The Pension Fund Regulatory and Development Authority (PFRDA) on Tuesday launched the Swasthya Pension Scheme, a pilot initiative under the National Pension System (NPS) that allows subscribers to use a portion of their pension savings to meet medical expenses.
The scheme, introduced as a proof of concept under PFRDA’s regulatory sandbox framework, aims to tackle a key gap in retirement planning, rising healthcare costs that often force retirees to exhaust savings meant for old age.
PFRDA said it will test the product on a limited scale to assess operational feasibility, consumer behaviour, and risk safeguards before considering a wider rollout.
Medical inflation in India has remained persistently high, while life expectancy continues to rise. For many retirees, healthcare expenses become the single largest financial risk after retirement.
Although the NPS allows partial withdrawals for select purposes, it does not offer a structured mechanism to fund regular or emergency medical needs.
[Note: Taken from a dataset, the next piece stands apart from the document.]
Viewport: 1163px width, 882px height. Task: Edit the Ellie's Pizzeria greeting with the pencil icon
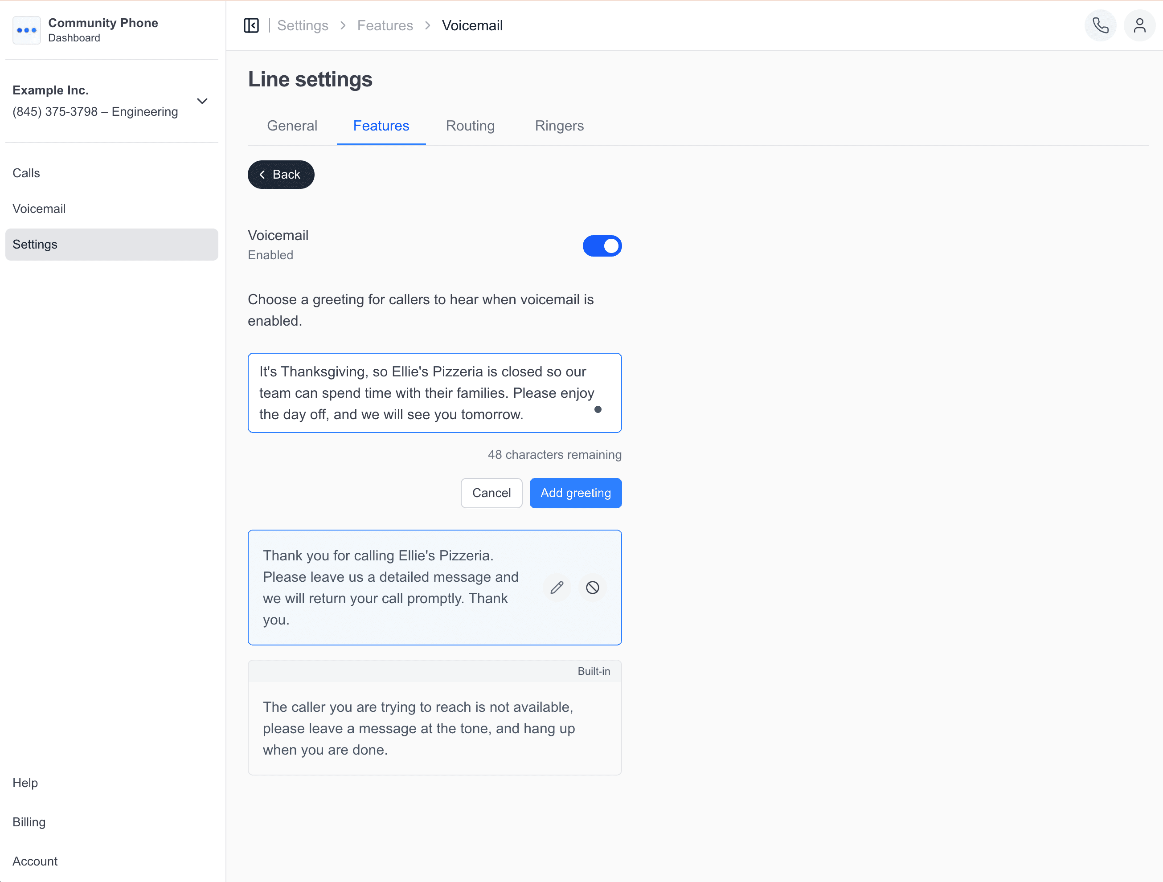point(557,587)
The Swasthya Pension Scheme seeks to address this gap by carving out a dedicated health-focused pension corpus within the NPS architecture.
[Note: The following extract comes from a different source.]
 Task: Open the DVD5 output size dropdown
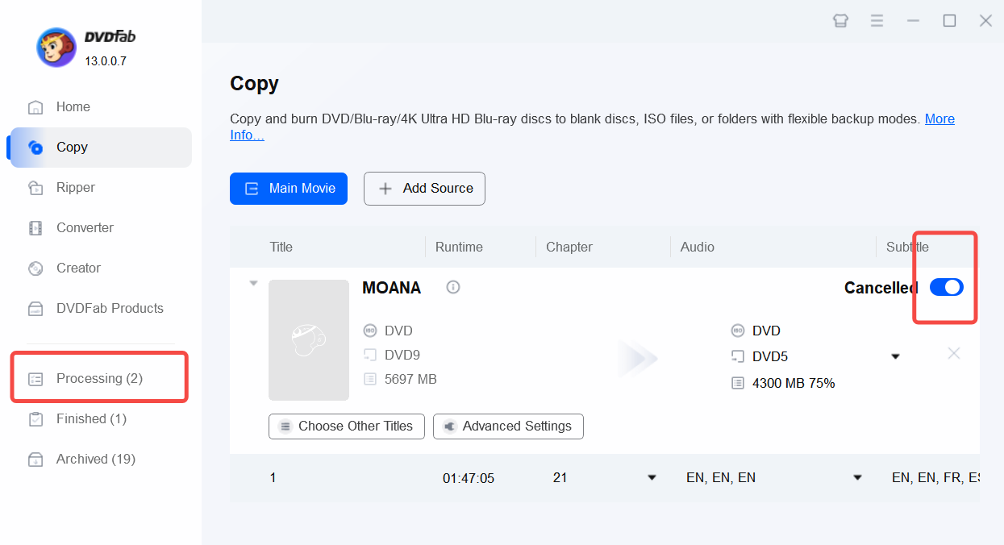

According to PFRDA officials, the objective is to reduce out-of-pocket spending during medical emergencies and prevent households from liquidating long-term retirement assets prematurely.
The scheme is voluntary and contributory. Eligible NPS subscribers can opt in and make contributions to a separate Swasthya Pension account managed by approved pension funds under the multiple scheme framework.
Subscribers can withdraw funds to cover both out-patient and in-patient medical expenses, subject to defined conditions such as minimum corpus thresholds. The scheme allows early withdrawal with a lump-sum payment when treatment expenses for critical illness exceed 60 percent of the total accumulated benefits.
The pilot phase allows pension funds to collaborate with fintech companies and health administrators for claims management and verification, and technology systems development.
Policy experts see the scheme as an attempt to introduce flexibility into India’s traditionally rigid pension system. PFRDA has established a direct connection between healthcare requirements and retirement funds, which enables the agency to create pension systems that deliver measurable results.
The analysts predict that continuous medical withdrawals will decrease retirement funds because current protective measures do not meet the required standards. PFRDA said it will rely on data from the pilot to refine withdrawal rules and risk controls.
For now, the regulator has positioned the Swasthya Pension Scheme as an experiment, one that could reshape how pensions respond to real-life financial shocks.